Between September 1988 and September 2006, 377 patients aged greater than 70 years underwent aortic valve replacement with a small size bileaflet prosthesis (17, 19, and 21 mm) in one Institution. The study population's survivors (345 patients) were divided into three groups according to the indexed effective orifice area (EOAI): Group A included patients with EOAI less than 0.60 cm2/m2; group B included patients with EOAI ranging between 0.61 and 0.84 cm2/m2; and group C included patients with EOAI 0.85 cm2/m2 or greater. Cumulative and comparative analyses of long-term outcomes and of left ventricular mass regression were performed. The QOL was evaluated with the 36-Item Short Form Health Survey (SF-36) questionnaire.

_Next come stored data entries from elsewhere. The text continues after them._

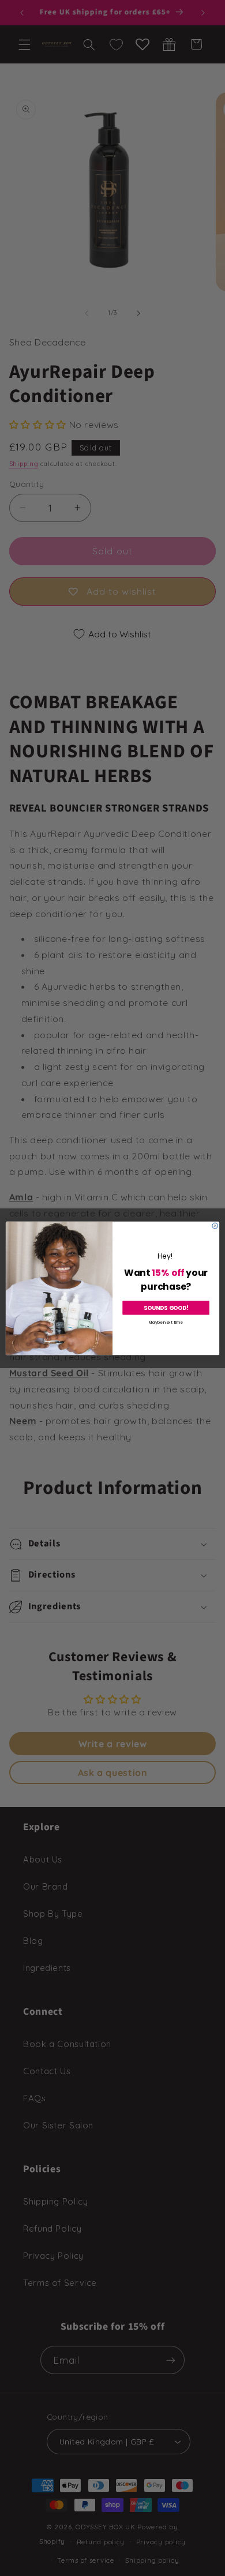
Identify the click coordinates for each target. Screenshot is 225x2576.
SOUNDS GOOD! (166, 1308)
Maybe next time (166, 1321)
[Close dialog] (215, 1226)
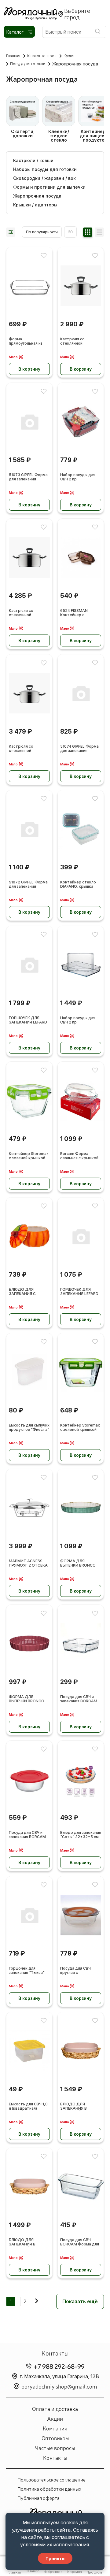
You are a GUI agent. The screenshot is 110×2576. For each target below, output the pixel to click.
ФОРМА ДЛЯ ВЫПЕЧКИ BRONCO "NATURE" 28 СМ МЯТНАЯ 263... (78, 1563)
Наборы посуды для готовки (45, 169)
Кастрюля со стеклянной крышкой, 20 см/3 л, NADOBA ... (27, 748)
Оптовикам (55, 2437)
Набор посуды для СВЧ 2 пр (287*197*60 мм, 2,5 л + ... (80, 1020)
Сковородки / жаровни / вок (44, 178)
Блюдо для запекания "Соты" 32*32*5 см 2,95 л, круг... (80, 1834)
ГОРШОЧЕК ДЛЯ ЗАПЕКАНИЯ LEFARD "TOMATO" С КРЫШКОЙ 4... (79, 1291)
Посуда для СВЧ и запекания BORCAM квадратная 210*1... (78, 1699)
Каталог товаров (42, 56)
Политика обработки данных (49, 2488)
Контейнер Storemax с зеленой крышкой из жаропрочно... (29, 1156)
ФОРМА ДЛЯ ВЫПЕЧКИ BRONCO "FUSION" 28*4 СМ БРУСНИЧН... (27, 1699)
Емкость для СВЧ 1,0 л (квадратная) (28, 2106)
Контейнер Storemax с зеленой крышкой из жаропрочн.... (80, 1427)
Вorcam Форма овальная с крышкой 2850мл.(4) (79, 1156)
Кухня (69, 56)
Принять (55, 2558)
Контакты (55, 2457)
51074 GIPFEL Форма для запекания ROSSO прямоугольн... (79, 748)
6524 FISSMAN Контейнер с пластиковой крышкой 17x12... (75, 613)
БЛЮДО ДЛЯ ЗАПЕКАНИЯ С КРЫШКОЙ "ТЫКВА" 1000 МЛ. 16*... (27, 1291)
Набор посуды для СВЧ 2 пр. (77, 477)
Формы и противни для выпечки (49, 187)
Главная (13, 56)
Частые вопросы (55, 2447)
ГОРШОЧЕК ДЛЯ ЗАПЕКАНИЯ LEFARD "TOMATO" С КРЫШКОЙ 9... (28, 1020)
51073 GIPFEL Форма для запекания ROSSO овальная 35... (29, 477)
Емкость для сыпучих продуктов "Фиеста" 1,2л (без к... (29, 1427)
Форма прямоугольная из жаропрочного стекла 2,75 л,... (25, 341)
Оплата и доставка (55, 2408)
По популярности (42, 232)
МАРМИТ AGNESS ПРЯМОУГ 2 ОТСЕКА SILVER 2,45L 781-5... (28, 1563)
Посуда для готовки (27, 63)
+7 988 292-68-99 (59, 2366)
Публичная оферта (38, 2497)
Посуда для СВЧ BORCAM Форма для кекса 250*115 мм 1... (79, 2242)
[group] (22, 119)
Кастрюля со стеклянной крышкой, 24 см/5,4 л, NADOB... (27, 613)
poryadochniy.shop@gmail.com (59, 2386)
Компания (55, 2428)
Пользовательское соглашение (51, 2479)
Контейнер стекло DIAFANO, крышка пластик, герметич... (79, 884)
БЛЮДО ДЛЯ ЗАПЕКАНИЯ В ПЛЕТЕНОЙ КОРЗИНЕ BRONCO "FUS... (80, 2106)
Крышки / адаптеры (35, 205)
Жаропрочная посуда (37, 196)
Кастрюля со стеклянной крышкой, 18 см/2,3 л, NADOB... (80, 341)
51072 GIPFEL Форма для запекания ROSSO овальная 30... (29, 884)
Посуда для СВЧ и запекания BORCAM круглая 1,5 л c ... (27, 1834)
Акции (55, 2418)
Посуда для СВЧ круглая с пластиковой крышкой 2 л (75, 1970)
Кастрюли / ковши (33, 160)
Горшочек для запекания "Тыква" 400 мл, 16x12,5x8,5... (29, 1970)
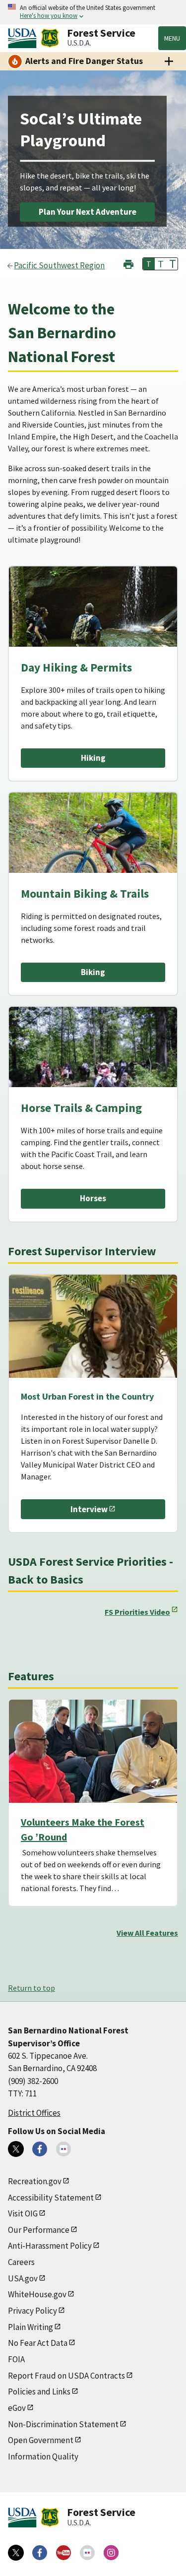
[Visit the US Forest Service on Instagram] (111, 2553)
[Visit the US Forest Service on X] (16, 2553)
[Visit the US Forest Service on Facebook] (40, 2553)
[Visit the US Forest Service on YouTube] (63, 2553)
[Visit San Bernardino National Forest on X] (16, 2149)
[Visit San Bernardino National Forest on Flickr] (63, 2149)
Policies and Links (39, 2391)
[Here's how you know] (93, 12)
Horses (93, 1198)
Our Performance (38, 2229)
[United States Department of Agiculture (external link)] (24, 38)
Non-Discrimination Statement (63, 2424)
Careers (21, 2262)
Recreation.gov (35, 2181)
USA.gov (23, 2278)
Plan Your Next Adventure (87, 211)
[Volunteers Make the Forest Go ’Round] (93, 1751)
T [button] (148, 264)
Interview (89, 1509)
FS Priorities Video (137, 1612)
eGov (17, 2407)
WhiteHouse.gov (37, 2294)
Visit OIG (23, 2213)
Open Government (40, 2440)
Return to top (31, 1988)
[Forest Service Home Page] (50, 38)
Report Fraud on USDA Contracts (66, 2375)
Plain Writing (30, 2327)
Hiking (93, 757)
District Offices (34, 2112)
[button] (128, 263)
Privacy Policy (32, 2310)
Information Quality (43, 2456)
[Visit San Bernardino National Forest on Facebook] (40, 2149)
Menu (172, 38)
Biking (93, 972)
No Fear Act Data (37, 2342)
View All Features (147, 1933)
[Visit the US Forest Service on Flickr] (87, 2553)
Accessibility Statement (51, 2197)
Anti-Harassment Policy (50, 2245)
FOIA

Overall hospital mortality was 8.5% (32 patients). Group A included 33 patients (9.6%), group B 175 (50.7%), and group C 137 (39.7%). Actuarial survival was 88.8% ± 0.016 at 1 year, 82.1% ± 0.022 at 5 years, and 76.7% ± 0.032 at 10 years. No difference emerged among the three groups. A significant reduction in left ventricular mass was observed in all groups and in all patient subsets of prosthetic size. The scores obtained in the SF-36 test were similar in the three groups and significantly higher than those of the general population (p < 0.001 in all domains).


Incidence of severe PPM is low after aortic valve replacement. Presence of severe or moderate PPM, did not influence long-term outcome, left ventricular mass regression and QOL in a population of septuagenarians.